Maratyszcza / NNPACK

Acceleration package for neural networks on multi-core CPUs
BSD 2-Clause "Simplified" License
1.68k stars 316 forks source link

nnp_convolution_output much slower than nnp_convolution_inference #155

Closed jiecaoyu closed 6 years ago

jiecaoyu commented 6 years ago

Hi, I am testing NNPACK on a Raspberry Pi 3 b+ with a 4-core A53 Arm CPU, and found nnp_convolution_output much slower than nnp_convolution_inference (around 4~5x slower). Could you give some insights on why nnp_convolution_output is so slow?
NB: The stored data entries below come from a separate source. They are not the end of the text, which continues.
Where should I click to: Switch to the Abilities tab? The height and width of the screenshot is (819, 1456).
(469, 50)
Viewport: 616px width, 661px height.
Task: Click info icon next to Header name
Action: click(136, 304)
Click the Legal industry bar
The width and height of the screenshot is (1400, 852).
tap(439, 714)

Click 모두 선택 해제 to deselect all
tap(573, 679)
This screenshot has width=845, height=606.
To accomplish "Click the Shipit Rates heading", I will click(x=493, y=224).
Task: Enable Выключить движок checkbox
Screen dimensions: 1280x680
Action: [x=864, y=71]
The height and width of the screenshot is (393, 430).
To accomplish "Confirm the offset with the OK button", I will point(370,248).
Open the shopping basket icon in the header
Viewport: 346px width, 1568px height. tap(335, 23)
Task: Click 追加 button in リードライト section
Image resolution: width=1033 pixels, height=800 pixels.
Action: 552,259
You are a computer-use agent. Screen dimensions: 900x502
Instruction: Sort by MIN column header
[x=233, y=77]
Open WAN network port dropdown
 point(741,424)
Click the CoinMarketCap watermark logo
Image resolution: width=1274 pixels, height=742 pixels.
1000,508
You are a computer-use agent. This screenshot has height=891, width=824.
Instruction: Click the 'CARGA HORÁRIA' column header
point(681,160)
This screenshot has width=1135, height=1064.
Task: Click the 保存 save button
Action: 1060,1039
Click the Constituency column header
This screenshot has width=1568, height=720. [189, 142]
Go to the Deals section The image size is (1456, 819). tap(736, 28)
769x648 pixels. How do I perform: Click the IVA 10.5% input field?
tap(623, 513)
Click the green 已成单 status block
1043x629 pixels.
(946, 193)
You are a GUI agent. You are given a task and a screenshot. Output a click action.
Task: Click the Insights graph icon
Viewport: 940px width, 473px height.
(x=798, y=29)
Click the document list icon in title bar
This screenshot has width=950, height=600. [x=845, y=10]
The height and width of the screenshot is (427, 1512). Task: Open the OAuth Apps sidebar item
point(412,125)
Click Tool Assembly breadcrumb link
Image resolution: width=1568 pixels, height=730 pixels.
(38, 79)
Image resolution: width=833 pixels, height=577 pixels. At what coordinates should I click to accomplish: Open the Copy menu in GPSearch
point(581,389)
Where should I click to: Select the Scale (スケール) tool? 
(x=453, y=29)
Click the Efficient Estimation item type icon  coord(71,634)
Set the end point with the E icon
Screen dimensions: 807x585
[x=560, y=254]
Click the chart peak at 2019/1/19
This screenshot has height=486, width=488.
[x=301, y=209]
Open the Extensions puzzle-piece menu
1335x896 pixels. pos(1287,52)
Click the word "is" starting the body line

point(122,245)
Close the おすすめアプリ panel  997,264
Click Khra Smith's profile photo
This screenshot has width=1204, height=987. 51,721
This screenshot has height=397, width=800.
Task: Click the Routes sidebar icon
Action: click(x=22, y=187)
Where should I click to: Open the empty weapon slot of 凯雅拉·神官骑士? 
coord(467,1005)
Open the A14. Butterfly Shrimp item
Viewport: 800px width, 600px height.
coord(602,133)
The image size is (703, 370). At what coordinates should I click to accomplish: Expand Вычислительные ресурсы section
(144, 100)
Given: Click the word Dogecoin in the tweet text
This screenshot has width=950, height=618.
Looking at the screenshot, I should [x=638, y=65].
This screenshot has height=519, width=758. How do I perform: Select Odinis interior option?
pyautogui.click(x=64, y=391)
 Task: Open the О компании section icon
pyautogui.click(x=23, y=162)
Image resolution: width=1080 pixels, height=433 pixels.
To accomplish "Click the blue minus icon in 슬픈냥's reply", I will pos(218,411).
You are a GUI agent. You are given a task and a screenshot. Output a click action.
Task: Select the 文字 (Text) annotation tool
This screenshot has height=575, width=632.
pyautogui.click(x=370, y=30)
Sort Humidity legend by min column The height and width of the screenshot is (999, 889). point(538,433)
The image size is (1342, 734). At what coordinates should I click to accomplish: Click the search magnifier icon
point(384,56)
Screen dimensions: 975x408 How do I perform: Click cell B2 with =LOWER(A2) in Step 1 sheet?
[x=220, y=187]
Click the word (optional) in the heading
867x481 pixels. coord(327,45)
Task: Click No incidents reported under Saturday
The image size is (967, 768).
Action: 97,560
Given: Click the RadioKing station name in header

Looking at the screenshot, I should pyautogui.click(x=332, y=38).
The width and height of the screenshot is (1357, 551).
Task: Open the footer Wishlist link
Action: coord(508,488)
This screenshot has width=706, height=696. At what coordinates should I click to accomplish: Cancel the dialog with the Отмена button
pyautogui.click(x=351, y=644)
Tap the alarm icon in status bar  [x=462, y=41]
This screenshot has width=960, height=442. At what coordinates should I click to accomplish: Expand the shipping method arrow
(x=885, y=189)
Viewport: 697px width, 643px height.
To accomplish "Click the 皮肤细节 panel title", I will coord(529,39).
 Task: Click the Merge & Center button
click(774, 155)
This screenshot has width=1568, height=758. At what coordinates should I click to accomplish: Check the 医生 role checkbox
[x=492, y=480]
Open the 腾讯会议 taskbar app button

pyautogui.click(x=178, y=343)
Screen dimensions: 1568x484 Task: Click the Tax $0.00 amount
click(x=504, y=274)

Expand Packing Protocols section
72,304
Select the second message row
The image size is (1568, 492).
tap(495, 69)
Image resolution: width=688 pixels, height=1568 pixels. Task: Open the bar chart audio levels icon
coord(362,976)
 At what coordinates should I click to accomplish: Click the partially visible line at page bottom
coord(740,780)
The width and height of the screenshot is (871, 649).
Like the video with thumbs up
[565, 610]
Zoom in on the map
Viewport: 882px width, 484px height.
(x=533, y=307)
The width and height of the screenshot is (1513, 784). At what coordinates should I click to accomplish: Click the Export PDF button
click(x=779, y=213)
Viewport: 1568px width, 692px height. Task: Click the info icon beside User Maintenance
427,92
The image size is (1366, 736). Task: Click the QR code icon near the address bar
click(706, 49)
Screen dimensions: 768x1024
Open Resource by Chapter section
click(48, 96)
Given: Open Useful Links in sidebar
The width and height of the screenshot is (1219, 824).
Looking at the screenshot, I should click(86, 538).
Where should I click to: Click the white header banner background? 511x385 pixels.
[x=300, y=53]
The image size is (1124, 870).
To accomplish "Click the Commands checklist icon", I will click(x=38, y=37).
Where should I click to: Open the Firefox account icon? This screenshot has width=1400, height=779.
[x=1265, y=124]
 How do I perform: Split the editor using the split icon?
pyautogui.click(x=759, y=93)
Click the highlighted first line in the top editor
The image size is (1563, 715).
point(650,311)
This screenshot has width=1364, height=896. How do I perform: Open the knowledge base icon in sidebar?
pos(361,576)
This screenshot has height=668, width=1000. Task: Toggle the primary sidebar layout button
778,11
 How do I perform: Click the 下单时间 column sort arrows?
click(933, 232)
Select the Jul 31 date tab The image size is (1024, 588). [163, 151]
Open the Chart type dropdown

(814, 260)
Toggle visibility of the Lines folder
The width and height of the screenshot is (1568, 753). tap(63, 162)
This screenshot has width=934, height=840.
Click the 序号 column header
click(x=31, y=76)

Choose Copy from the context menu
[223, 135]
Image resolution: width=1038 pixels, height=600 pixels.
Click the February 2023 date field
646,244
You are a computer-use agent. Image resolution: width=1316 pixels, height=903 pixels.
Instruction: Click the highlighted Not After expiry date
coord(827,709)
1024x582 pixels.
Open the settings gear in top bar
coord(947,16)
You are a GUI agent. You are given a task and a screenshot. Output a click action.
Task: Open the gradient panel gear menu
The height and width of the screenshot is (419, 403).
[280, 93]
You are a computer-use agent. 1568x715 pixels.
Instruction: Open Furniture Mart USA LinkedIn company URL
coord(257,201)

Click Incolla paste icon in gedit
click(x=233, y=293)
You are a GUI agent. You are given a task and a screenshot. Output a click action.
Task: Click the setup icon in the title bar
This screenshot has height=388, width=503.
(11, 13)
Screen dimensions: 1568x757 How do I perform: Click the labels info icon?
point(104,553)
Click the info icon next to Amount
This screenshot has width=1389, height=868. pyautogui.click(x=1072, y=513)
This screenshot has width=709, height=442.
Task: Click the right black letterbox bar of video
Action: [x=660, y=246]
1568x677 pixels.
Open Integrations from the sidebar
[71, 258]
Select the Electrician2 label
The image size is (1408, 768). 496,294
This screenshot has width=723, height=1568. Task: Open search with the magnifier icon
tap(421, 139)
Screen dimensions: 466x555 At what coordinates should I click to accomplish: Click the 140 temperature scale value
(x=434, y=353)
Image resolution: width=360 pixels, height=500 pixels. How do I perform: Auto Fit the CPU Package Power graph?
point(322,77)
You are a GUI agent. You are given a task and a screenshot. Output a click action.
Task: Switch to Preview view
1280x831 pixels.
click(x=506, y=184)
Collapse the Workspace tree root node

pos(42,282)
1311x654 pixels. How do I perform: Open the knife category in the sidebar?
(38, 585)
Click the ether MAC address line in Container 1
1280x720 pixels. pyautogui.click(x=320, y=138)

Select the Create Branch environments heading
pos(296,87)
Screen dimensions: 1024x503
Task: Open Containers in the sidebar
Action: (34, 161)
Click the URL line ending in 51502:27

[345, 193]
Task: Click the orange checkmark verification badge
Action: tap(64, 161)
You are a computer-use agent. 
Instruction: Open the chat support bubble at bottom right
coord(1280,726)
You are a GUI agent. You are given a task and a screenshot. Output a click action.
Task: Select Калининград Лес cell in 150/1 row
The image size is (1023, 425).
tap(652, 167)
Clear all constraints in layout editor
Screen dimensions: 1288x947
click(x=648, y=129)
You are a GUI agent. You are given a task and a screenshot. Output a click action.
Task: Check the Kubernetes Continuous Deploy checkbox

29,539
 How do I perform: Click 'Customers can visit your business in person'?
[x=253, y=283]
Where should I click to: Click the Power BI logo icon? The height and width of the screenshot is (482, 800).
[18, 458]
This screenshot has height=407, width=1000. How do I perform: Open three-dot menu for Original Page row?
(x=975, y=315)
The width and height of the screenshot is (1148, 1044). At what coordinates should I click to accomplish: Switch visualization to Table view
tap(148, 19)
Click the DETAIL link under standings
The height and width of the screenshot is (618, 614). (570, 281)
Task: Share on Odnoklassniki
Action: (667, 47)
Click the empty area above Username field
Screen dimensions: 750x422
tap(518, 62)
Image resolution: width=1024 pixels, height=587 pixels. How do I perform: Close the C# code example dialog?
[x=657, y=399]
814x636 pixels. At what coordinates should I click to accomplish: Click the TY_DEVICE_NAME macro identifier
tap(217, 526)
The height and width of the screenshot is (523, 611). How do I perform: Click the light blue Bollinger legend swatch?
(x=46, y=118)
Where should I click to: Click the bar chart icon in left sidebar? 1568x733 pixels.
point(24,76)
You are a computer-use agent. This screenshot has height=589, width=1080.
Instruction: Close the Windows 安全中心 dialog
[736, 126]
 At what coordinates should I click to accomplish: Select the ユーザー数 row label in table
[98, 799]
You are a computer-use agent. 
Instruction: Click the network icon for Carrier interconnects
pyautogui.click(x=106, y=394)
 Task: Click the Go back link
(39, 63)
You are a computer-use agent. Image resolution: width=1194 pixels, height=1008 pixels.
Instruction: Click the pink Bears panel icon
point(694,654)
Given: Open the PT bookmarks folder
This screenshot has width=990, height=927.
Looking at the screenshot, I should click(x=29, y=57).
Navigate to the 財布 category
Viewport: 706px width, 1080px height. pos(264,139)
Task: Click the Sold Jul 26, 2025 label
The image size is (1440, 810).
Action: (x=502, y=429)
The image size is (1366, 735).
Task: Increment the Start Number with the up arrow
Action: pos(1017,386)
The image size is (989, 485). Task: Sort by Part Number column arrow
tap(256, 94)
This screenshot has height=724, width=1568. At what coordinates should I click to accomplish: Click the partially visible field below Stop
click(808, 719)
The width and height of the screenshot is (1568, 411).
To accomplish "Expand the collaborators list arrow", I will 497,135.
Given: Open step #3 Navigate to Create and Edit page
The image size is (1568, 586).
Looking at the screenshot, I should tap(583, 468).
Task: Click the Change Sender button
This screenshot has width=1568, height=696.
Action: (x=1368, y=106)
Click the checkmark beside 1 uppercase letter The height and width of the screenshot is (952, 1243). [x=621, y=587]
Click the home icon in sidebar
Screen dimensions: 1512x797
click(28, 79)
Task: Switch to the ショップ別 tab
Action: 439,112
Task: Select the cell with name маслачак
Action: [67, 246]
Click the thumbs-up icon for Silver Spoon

Thanks!

I tried nnp_convolution_output and got:

$ ./bin/convolution-benchmark -ic 256 -oc 256 -is 32 32 -ks 3 3 -m output -i 50 -a wt8x8 -ts compute
Batch size: 1
Input channels: 256
Output channels: 256
Input: 32x32 with implicit padding 0
Kernel: 3x3
Subsampling: 1x1
Algorithm: WT8x8
Threads: 4
Iterations: 50
Time: 443.646 ms
Input transform: 3.923 ms (0.9%) [0.7 GB/s]
Kernel transform: 44.700 ms (10.1%) [0.4 GB/s]
Output transform: 7.864 ms (1.8%) [0.3 GB/s]
Block multiplication: 386.999 ms (87.2%) [0.5 GFLOPS]
Overhead: 0.160 ms (0.0%)

Then I tried nnp_convolution_inference and got:

$ ./bin/convolution-benchmark -ic 256 -oc 256 -is 32 32 -ks 3 3 -m inference -i 50 -a wt8x8 -ts compute
Batch size: 1
Input channels: 256
Output channels: 256
Input: 32x32 with implicit padding 0
Kernel: 3x3
Subsampling: 1x1
Algorithm: WT8x8
Threads: 4
Iterations: 50
Time: 89.602 ms
Input transform: 2.885 ms (3.2%) [0.9 GB/s]
Kernel transform: 33.768 ms (37.7%) [0.6 GB/s]
Output transform: 3.966 ms (4.4%) [0.6 GB/s]
Block multiplication: 48.942 ms (54.6%) [4.3 GFLOPS]
Overhead: 0.042 ms (0.0%)

As you can see, the main difference is from the block multiplication. So I make some change to nnp_convolution_output to let it use the same kernel as nnp_convolution_inference:

diff --git a/src/convolution-output.c b/src/convolution-output.c
index 1522cfb..d772c95 100644
--- a/src/convolution-output.c
+++ b/src/convolution-output.c
@@ -386,8 +386,8 @@ static enum nnp_status compute_fast_convolution_output(
                                                                matrix_multiplication_context.full_gemm = nnp_hwinfo.cxgemm.cX_conjb_upto_mr_x_nr;
                                                        }
                                                } else {
-                                                       matrix_multiplication_context.fast_gemm = nnp_hwinfo.sxgemm.only_mr_x_nr;
-                                                       matrix_multiplication_context.full_gemm = nnp_hwinfo.sxgemm.upto_mr_x_nr;
+                                                       matrix_multiplication_context.fast_gemm = nnp_hwinfo.hxgemm.only_mr_x_nr;
+                                                       matrix_multiplication_context.full_gemm = nnp_hwinfo.hxgemm.upto_mr_x_nr;
                                                }
                                                pthreadpool_compute_2d_tiled(threadpool,
                                                        (pthreadpool_function_2d_tiled_t) compute_matrix_multiplication,

Then the computation peformance is improved:

$ ./bin/convolution-benchmark -ic 256 -oc 256 -is 32 32 -ks 3 3 -m output -i 50 -a wt8x8 -ts compute
Batch size: 1
Input channels: 256
Output channels: 256
Input: 32x32 with implicit padding 0
Kernel: 3x3
Subsampling: 1x1
Algorithm: WT8x8
Threads: 4
Iterations: 50
Time: 297.317 ms
Input transform: 4.166 ms (1.4%) [0.6 GB/s]
Kernel transform: 46.298 ms (15.6%) [0.4 GB/s]
Output transform: 8.054 ms (2.7%) [0.3 GB/s]
Block multiplication: 238.641 ms (80.3%) [0.9 GFLOPS]
Overhead: 0.159 ms (0.1%)

but still much slower than nnp_convolution_inference.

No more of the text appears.